Now, you might think that those opposed to the chavista government would be the voice of sanity and reason, but here you find those who should know better quoting from Reinaldo dos Santos, "the Prophet of the Americas." Mr. dos Santos was born in Brazil, the fifth of eight children. Even as a boy he claimed to receive dreams and visions. Although he grew up in poverty, a noted Brazilian astrologer took Mr. dos Santos under his wing, underwrote his secular education and also instructed him in astrology and other occult disciplines. He continued his occult studies in Bolivia, Peru, Ecuador and Mexico.

His followers believe Mr. dos Santos to have accurately predicted, among other things, the fall of the Twin Towers in 2001, the Asian tsunami and Hurricane Katrina, and the death of Pope John Paul II. In regard to Venezuela, he is supposed to have predicted Hugo Chavez's rise to power and his death. More recently, he has predicted the imminent downfall of the current Venezuelan government, which is why many of the opposition like to quote him. However, in doing so, they disregard the many Scriptural warnings about consulting astrologers, psychics and others who claim knowledge of the future apart from divine revelation.

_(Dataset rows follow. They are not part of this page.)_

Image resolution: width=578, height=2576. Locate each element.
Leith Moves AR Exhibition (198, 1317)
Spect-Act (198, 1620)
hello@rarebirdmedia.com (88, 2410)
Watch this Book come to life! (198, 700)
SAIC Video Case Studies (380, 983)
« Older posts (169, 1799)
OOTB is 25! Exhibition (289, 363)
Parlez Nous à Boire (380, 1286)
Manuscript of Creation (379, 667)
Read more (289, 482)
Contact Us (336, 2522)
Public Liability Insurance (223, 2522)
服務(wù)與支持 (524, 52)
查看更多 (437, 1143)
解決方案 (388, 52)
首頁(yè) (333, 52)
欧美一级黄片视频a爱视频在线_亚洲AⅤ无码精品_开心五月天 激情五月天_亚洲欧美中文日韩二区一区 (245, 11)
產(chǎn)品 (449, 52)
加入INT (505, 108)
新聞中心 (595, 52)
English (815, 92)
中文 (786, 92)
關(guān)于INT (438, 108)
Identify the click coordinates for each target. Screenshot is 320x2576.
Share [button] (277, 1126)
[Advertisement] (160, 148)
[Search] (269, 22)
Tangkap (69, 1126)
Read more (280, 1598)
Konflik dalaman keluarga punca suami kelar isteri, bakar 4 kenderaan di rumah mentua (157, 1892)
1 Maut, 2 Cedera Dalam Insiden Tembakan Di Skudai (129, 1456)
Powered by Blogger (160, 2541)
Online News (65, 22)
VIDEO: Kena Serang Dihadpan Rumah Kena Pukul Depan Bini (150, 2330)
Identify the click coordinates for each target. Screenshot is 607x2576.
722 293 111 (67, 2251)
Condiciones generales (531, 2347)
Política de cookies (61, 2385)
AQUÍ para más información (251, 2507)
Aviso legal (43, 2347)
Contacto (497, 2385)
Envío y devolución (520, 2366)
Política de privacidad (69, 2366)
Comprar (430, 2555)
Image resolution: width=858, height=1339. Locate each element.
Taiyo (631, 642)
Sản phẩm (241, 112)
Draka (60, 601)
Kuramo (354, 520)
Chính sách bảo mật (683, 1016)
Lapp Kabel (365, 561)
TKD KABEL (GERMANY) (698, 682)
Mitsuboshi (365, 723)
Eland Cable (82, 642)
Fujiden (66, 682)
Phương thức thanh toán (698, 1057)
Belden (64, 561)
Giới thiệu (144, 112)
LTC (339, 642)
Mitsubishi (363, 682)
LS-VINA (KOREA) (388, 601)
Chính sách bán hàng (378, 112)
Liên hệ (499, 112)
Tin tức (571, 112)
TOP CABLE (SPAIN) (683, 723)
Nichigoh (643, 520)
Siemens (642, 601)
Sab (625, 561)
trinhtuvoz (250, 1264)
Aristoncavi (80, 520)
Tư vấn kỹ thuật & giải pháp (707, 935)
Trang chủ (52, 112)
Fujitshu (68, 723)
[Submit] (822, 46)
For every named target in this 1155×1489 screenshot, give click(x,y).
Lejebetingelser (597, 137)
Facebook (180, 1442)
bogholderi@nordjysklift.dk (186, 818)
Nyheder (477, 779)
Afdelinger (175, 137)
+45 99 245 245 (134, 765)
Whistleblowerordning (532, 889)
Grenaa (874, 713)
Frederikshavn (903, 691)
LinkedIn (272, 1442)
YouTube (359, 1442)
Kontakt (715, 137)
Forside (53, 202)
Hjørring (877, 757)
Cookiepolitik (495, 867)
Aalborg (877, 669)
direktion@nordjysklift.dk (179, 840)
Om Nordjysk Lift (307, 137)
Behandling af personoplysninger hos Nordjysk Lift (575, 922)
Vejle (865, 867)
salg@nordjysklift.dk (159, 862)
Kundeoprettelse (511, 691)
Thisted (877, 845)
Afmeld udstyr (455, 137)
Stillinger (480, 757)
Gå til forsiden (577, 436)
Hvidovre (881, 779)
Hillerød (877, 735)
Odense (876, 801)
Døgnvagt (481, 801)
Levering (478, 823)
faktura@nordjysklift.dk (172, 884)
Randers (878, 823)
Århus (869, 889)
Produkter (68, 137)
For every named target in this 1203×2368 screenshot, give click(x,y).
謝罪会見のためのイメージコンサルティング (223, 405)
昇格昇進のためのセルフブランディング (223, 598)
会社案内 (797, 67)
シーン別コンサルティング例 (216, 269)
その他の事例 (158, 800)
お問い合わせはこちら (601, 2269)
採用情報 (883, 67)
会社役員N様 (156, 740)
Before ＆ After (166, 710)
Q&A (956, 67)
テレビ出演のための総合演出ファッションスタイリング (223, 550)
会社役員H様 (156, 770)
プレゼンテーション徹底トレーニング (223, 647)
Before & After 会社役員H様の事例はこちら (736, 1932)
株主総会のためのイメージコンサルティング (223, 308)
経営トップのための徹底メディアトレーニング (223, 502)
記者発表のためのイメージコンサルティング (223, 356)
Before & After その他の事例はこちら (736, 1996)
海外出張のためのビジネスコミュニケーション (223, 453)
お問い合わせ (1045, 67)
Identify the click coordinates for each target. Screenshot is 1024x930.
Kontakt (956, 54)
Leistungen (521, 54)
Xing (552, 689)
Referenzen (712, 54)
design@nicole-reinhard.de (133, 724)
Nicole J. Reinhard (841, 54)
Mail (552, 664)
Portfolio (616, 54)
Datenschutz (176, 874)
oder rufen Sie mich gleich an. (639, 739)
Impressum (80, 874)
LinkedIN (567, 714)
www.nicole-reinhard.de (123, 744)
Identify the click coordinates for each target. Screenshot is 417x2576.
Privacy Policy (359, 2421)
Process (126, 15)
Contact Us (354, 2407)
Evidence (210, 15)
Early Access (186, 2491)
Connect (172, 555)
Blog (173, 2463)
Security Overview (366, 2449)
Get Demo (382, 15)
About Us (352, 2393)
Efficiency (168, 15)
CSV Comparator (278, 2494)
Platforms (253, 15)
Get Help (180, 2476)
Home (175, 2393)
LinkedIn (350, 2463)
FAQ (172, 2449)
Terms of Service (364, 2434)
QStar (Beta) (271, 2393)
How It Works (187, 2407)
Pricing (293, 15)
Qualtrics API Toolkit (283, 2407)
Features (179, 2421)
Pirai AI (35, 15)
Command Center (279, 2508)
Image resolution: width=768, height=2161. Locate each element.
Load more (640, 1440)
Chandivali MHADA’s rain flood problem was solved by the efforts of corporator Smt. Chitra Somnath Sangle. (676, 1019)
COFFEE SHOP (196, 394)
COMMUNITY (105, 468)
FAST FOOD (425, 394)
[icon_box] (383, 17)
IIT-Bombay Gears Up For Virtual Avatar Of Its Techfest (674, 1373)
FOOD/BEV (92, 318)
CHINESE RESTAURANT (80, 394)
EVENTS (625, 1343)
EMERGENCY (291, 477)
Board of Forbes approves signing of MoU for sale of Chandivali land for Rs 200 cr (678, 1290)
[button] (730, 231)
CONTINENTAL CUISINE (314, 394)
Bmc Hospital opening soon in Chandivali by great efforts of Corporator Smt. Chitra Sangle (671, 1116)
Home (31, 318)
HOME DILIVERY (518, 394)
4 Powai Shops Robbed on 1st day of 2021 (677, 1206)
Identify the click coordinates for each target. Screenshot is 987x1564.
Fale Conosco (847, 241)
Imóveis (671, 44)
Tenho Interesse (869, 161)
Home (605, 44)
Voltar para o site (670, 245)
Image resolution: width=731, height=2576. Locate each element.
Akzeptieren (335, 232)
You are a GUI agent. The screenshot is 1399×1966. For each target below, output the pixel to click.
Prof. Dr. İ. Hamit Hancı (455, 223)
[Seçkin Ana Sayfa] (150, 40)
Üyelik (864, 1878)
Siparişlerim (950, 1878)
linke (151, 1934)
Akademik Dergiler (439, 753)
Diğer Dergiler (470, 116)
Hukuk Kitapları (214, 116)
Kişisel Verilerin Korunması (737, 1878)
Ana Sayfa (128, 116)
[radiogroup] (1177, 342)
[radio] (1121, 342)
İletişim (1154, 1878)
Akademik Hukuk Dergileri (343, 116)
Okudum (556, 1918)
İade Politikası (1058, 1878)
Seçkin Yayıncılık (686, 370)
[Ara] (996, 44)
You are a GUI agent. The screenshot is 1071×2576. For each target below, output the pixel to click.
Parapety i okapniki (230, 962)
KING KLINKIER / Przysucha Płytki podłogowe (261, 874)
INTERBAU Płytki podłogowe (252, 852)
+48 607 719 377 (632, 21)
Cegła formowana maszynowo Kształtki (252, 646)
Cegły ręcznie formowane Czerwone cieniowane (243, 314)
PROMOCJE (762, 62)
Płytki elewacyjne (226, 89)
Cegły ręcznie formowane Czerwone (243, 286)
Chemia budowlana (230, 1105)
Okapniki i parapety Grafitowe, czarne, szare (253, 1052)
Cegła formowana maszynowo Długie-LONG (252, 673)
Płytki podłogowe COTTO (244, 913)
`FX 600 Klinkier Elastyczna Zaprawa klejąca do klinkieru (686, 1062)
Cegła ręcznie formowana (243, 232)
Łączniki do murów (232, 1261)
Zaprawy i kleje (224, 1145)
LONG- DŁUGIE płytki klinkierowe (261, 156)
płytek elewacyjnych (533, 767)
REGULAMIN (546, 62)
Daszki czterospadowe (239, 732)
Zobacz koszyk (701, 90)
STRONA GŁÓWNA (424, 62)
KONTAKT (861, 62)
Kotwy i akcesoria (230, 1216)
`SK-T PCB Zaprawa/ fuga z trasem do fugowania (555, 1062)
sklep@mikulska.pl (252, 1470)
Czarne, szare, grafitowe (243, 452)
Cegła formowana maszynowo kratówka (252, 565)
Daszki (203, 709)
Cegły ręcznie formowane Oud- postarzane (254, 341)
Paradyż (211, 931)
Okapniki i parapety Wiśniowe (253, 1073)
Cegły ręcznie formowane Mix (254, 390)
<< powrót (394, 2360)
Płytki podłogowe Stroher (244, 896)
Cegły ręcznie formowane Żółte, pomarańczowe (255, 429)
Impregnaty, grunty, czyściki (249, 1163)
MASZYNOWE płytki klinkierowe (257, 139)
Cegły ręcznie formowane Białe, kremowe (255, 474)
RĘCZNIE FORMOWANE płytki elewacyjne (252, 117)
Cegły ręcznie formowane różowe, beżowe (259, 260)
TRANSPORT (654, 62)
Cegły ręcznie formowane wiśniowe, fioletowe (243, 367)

We find divine revelation in the pages of the Holy Scriptures, which tell us that all we need to know about the future is that it is in God's hands, and that at the end ot time, Christ will return in glory, balance all accounts and take us and all the faithful to a much better place than what we know now. As Christians, we should know that the kingdom of God is not of this world, that all earthly governments are destined to fall, and that we should avoid "messianic" political movements of whatever origin, that promise an end to poverty, war and all manner of evil if only their leaders were in charge. For the origin of poverty, greed, injustice, war and all social ills lies in the sinful human heart which can only be changed by the light of Christ.

We continue to pray for Venezuela as a nation, that God might grant it a peaceful resolution to its conflicts, but above all that the Word of God may not be bound, but have free course and be preached to the joy and edification of all God's people, in Venezuela and the world. Amen.